# Nesmuk?



## mano (May 6, 2011)

Anyone know anything about Nesmuk kitchen knives? Very expensive, made in Germany with 61-65 HRC depending on how much you want to spend.

"The Nesmuk knives received the International Knife Award for best design in 2007 at the IWA fair," which is a Trade Fair for Hunting and Sporting Arms, Outdoor Articles and Accessories. 

But are their kitchen knife designs desirable for cooks?

http://www.nesmuk-shop.de/lshop,shopstart,,en,,,,,,.htm


----------



## EdipisReks (May 6, 2011)

i can't say i'm thrilled with the shape, but the proof is in the pudding.


----------



## JohnnyChance (May 6, 2011)

i dont like the shape, the size, the handle, or the price. other than that, they seem great!


----------



## MadMel (May 6, 2011)

EdipisReks said:


> i can't say i'm thrilled with the shape


 
+1

pretty weird shapes they have there. Pretty hefty price tags too.


----------



## Amon-Rukh (May 6, 2011)

The shapes are definitely weird, although who knows if they will work well? Granted with those prices I sure won't be testing one any time soon!


----------



## Noodle Soup (May 6, 2011)

I've saw the brand in Germany on an American "Nessmuk" styled kitchen knife that was even stranger. Also very spendy.


----------



## steeley (May 6, 2011)

this one only $7000.00 and low end is $ 400.00


----------



## WildBoar (May 6, 2011)

Wow, that was probably a cool knife before someone cut off the last 3 inches of it! ;-)


----------



## Shimmer (May 6, 2011)

I've had the fortune of testing out the above knife and I can say that I was nothing less than astounded with the sharpness. As far as Chef knives go, Nesmuk outperform anything I've ever used from Japan (except perhaps Tsukasa Hinoura). My major issue with Nesmuk knives is that they are too short and thus I find them as useless as a Santoku. 

Anyhow, I came across an interesting little video sometime back, check it out:

http://www.messerimport.ch/der-schmied/index.php


----------



## JohnnyChance (May 6, 2011)

It's like the saw the santoku, liked how short and blunt it was, and decided to remove it's one useful characteristic: the flat profile. And the handle looks like a Wustof Grand Prix II, only way more uncomfortable.


----------



## Eamon Burke (May 7, 2011)

Shimmer said:


> I've had the fortune of testing out the above knife and I can say that I was nothing less than astounded with the sharpness.


 
Not trying to be a dick, but sharpness is not really a quality of a good knife, its the outcome of good, thoughtful sharpening. Not to mention being sharp is not #1 on the list of priorities for kitchen knives(for scalpels it is). 

What is good about these knives in your experience? Edge retention? Profile? Balance? Ease of sharpening?
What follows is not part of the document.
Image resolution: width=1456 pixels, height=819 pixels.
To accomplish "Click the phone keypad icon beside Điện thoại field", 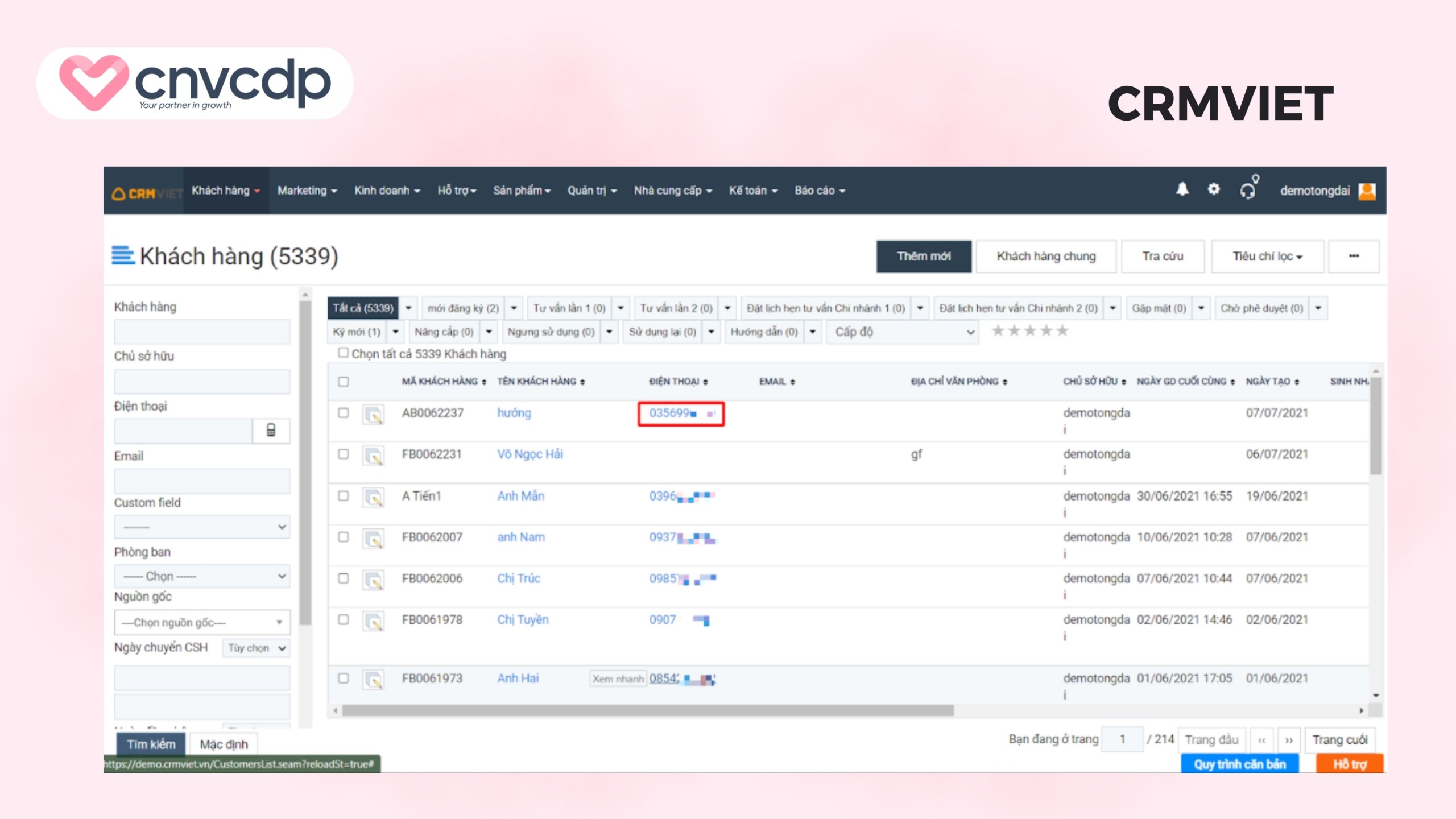I will (271, 431).
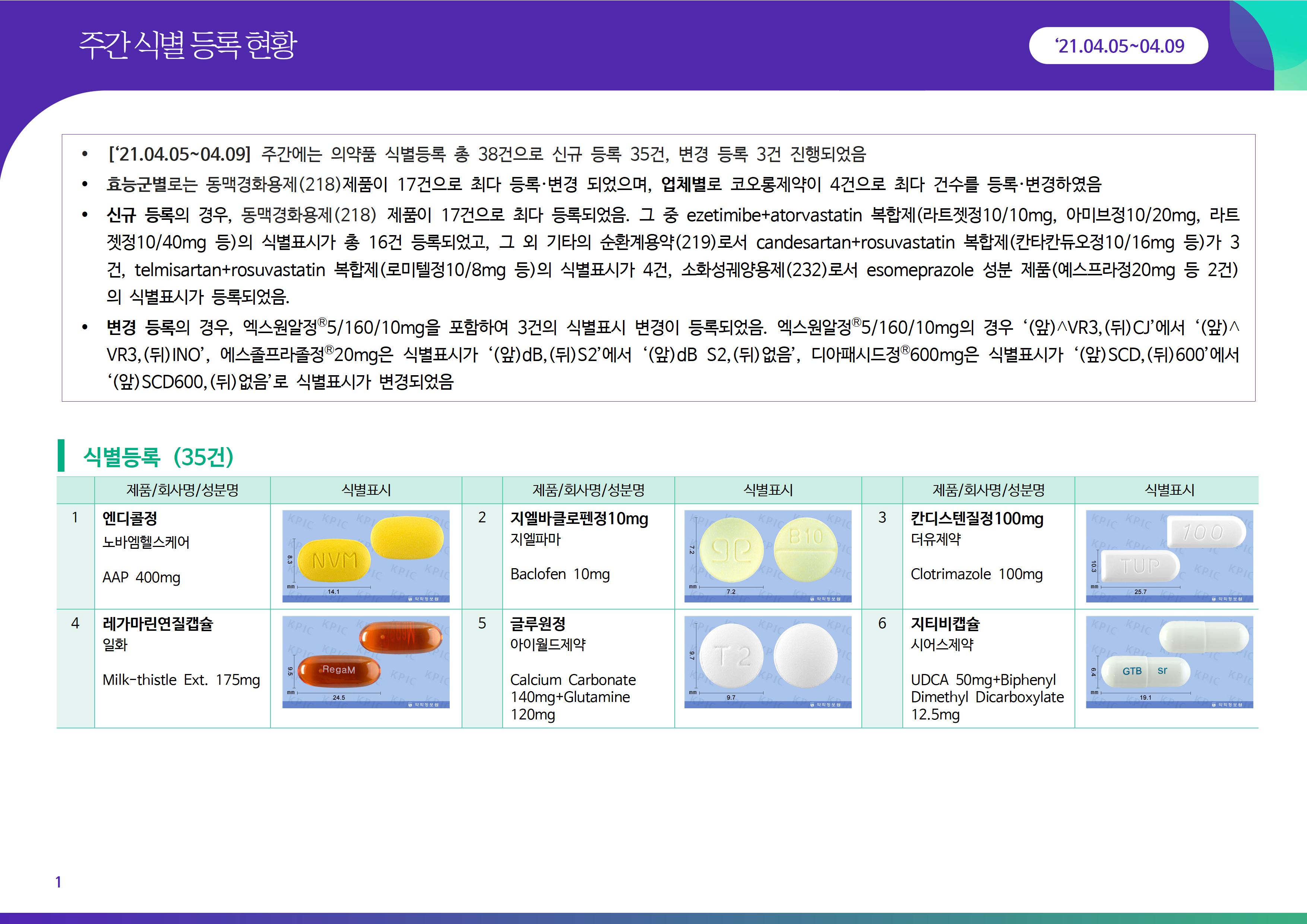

Comfort?


----------



## Marko Tsourkan (May 7, 2011)

Reminds me of Model T that H. Ford purportedly remarked about _"Any customer can have a car painted any color that he wants so long as it is black"_

Nesmuk makes one or two sizes and one shape. The hand-forged versions (the more expensive ones) have geometry of hammer-series Yoshi. Supposedly it can get very sharp, but it will still wedge in root vegetables. I do like Nesmuk board design. 

Here is a video in German
http://www.nesmuk.com/flash/kabel1_1/nesmuk.html

M


----------



## JohnnyChance (May 7, 2011)

Ive never seen their boards before you mentioned they had them Marko. They do look nice, very elegant, I like the L shaped juice channel. I notice their finger cutouts look awfully familiar  But the individual blocks that make up the board look kinda small, and they don't look offset at all.


----------



## iceman01 (May 7, 2011)

The guy who makes the Nesmuks lives and works about 50km away from me. I visited his forge, it is impressive how labor intensive it is to forge real damascus but next to the insane prices, I even like the santoku blade profile better than the Nesmuk.


----------



## mano (May 7, 2011)

Shimmer said:


> I've had the fortune of testing out the above knife and I can say that I was nothing less than astounded with the sharpness. As far as Chef knives go, Nesmuk outperform anything I've ever used from Japan (except perhaps Tsukasa Hinoura). My major issue with Nesmuk knives is that they are too short and thus I find them as useless as a Santoku.
> 
> Anyhow, I came across an interesting little video sometime back, check it out:
> 
> http://www.messerimport.ch/der-schmied/index.php


 

Shimmer, please tell us about yourself and your interest and background in knives.


----------



## stevenStefano (May 7, 2011)

The 4-sided strop they have on their site here looks like a pretty clever idea. Ignoring the scandalous price of course. If it had a fancy handle it could be semi-justifiable, but it doesn't


----------



## ecchef (May 8, 2011)

stevenStefano said:


> The 4-sided strop they have on their site here looks like a pretty clever idea. Ignoring the scandalous price of course. If it had a fancy handle it could be semi-justifiable, but it doesn't


 
Didn't Salty make something similar to this a little while back?


----------



## JohnnyChance (May 8, 2011)

ecchef said:


> Didn't Salty make something similar to this a little while back?



Yup. Didn't cost $415 either. 

[video=youtube;g9Smlj0fNnE]http://www.youtube.com/watch?v=g9Smlj0fNnE[/video]

In fact, the Salty version is way better. The handle on theirs seems like a stupid idea, the pads are thin width wise, and if you put compounds on it, there is no base to keep it off the table.


----------